### DESCRIPTION OF THE TASK
Give the number of lines in the listing that contain "Fully", with no other words.

### PROVIDED INFORMATION

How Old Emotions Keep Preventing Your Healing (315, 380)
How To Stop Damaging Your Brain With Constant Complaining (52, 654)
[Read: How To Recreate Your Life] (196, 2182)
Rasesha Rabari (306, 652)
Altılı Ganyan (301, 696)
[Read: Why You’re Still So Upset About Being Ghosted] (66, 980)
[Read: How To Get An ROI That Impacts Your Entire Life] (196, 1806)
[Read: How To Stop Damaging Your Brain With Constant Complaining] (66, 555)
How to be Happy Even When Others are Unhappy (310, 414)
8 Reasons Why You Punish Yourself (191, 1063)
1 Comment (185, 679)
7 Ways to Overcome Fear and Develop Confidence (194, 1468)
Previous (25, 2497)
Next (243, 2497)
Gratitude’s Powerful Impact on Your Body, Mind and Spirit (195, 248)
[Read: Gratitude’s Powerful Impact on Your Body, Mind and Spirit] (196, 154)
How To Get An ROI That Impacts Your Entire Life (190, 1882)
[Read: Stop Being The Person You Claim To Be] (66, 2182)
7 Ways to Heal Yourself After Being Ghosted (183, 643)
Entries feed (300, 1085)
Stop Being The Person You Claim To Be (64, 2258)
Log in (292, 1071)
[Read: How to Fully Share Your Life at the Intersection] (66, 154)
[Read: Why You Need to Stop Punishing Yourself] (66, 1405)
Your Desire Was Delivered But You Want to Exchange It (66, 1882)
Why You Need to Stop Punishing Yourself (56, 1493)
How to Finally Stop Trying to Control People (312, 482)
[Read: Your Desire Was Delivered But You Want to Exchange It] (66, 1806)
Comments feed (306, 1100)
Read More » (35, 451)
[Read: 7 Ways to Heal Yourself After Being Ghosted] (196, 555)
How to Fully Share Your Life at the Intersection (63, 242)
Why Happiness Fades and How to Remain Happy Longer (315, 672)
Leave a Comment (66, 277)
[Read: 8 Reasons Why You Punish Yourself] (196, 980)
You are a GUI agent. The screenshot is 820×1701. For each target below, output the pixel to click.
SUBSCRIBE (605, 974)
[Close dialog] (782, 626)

### RESPONSE AREA
2